The task: Write out every line from the one containing "Where should I click to: Expand" down to the one containing "point(409,281)", both included, reproducing each verbatim.

Data in this exercise:
------------------------------------------------
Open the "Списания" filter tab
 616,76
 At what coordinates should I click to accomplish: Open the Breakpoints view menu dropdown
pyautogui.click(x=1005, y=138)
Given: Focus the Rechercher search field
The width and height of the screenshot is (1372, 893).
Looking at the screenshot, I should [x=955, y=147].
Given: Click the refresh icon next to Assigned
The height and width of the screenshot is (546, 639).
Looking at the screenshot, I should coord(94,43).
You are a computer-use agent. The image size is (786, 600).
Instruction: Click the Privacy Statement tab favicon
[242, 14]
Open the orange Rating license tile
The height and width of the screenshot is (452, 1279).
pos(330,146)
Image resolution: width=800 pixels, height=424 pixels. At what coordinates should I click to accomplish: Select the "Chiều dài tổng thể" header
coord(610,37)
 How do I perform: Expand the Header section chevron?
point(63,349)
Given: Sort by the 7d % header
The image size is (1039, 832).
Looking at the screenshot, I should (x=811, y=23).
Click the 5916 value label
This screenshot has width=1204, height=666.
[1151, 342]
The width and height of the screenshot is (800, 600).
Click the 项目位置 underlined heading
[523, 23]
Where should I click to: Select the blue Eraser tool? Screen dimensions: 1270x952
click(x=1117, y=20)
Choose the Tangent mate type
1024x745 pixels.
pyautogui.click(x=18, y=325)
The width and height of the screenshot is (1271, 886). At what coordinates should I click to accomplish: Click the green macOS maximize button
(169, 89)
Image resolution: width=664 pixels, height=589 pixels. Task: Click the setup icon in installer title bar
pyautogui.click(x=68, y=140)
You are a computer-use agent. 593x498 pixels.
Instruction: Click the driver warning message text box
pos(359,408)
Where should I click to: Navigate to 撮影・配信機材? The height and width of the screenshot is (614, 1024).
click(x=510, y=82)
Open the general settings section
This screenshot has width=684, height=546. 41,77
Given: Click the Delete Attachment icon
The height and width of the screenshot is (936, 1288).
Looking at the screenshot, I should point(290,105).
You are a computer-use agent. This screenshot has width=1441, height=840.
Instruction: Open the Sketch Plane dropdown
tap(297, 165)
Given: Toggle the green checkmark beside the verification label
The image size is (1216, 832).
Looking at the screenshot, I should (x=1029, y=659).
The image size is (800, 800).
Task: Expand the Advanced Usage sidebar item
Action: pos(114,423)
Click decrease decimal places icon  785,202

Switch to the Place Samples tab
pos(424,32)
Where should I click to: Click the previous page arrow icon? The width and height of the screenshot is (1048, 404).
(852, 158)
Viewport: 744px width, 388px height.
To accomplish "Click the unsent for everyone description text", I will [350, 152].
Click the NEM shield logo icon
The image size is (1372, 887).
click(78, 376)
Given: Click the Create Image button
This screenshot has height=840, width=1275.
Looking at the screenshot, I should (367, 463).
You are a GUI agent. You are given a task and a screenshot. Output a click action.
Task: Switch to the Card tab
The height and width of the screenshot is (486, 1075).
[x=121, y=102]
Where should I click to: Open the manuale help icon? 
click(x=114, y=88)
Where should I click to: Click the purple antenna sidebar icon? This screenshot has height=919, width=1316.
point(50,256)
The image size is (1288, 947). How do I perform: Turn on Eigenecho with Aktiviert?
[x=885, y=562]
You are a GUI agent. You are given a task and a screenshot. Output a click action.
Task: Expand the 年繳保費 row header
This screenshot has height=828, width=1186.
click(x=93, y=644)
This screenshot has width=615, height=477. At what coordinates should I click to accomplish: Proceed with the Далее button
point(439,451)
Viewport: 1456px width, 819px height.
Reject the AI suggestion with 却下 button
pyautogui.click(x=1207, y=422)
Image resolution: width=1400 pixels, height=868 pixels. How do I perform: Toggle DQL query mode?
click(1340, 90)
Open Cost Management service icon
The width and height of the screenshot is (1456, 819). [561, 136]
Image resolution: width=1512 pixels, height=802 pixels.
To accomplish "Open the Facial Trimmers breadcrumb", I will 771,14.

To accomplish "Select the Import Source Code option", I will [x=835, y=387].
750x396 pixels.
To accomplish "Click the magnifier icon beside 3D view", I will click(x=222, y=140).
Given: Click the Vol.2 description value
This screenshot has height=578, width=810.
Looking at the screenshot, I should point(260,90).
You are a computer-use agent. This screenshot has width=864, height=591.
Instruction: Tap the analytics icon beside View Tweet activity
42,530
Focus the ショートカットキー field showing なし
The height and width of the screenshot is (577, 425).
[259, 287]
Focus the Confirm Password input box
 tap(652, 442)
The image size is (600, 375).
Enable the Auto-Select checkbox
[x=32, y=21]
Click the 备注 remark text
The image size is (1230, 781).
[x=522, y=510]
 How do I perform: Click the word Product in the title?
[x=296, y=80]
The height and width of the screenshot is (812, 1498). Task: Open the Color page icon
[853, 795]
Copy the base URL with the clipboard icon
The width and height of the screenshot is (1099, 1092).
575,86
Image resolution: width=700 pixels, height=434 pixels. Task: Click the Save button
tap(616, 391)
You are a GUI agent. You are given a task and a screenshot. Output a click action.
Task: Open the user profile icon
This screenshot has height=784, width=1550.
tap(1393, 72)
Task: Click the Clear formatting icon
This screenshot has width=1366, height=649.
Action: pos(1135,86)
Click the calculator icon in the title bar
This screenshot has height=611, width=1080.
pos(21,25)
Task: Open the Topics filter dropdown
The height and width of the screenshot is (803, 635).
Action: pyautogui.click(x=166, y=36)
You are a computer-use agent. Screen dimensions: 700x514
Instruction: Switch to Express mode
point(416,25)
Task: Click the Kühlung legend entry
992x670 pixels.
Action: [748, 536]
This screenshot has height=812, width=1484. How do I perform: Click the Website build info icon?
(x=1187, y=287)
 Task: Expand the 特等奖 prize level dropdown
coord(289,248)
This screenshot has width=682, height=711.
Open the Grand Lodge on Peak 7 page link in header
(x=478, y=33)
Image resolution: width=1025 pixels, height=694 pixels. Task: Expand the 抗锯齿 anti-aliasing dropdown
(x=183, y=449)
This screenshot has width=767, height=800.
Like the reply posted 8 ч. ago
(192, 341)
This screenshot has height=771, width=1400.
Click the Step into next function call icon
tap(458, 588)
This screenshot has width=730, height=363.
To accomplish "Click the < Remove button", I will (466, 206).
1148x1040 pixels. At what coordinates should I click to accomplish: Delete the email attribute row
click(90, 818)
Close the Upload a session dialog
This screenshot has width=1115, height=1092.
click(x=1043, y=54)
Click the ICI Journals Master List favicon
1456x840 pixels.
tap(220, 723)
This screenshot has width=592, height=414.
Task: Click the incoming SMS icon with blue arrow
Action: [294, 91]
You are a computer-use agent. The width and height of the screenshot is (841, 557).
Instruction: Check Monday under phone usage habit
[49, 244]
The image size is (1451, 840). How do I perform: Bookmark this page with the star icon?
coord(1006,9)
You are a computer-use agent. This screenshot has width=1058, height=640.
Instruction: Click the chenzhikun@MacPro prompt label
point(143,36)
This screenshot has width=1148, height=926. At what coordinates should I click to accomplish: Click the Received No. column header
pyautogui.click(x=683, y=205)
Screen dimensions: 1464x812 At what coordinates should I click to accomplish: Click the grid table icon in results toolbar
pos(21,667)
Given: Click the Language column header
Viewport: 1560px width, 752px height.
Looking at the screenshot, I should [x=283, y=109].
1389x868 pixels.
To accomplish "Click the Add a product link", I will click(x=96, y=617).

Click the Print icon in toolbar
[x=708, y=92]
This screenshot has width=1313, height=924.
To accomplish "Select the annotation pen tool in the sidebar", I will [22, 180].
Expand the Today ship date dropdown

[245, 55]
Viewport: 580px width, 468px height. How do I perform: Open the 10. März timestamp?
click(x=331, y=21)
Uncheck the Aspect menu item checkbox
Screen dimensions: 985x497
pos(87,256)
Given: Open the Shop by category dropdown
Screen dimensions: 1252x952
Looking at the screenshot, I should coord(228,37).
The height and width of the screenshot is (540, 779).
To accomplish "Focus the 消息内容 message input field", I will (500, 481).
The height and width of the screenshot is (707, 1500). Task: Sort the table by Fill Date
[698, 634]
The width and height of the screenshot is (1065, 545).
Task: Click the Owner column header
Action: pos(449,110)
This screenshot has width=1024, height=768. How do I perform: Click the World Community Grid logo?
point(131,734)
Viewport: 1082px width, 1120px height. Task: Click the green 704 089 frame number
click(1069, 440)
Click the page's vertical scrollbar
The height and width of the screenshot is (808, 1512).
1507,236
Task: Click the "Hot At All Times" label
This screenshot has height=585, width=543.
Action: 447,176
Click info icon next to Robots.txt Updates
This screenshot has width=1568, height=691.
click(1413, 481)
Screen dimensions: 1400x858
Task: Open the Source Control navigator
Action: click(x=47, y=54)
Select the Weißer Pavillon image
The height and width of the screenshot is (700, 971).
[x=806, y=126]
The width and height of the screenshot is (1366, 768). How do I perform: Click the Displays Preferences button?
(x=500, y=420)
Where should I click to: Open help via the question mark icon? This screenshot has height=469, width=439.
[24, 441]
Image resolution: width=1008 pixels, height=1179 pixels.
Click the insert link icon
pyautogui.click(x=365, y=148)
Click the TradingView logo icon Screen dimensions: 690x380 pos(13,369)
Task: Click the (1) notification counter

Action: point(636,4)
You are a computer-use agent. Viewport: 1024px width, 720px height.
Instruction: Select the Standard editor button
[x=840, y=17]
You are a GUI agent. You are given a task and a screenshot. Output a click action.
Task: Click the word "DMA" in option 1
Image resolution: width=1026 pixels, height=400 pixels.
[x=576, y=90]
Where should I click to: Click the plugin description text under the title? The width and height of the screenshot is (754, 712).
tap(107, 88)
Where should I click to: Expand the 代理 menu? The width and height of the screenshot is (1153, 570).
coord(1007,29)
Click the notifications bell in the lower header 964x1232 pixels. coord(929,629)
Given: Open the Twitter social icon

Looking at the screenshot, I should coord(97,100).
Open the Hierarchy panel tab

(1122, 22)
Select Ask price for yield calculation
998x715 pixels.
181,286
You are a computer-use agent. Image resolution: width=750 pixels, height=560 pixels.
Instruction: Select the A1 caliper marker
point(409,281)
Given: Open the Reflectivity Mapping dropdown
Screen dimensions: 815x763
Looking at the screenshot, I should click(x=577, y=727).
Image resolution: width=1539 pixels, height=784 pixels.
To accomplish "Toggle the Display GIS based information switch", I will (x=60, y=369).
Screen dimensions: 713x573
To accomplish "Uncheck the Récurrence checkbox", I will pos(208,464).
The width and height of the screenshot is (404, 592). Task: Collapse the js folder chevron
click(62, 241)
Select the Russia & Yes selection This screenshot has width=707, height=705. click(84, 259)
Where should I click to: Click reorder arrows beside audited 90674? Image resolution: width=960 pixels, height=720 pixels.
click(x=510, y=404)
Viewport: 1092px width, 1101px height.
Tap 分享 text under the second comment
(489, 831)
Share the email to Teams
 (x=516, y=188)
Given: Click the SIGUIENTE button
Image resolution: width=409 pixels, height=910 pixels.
------------------------------------------------
The result:
Where should I click to: Expand the 代理 menu? The width and height of the screenshot is (1153, 570).
coord(1007,29)
Click the notifications bell in the lower header 964x1232 pixels. coord(929,629)
Given: Open the Twitter social icon

Looking at the screenshot, I should coord(97,100).
Open the Hierarchy panel tab

(1122, 22)
Select Ask price for yield calculation
998x715 pixels.
181,286
You are a computer-use agent. Image resolution: width=750 pixels, height=560 pixels.
Instruction: Select the A1 caliper marker
point(409,281)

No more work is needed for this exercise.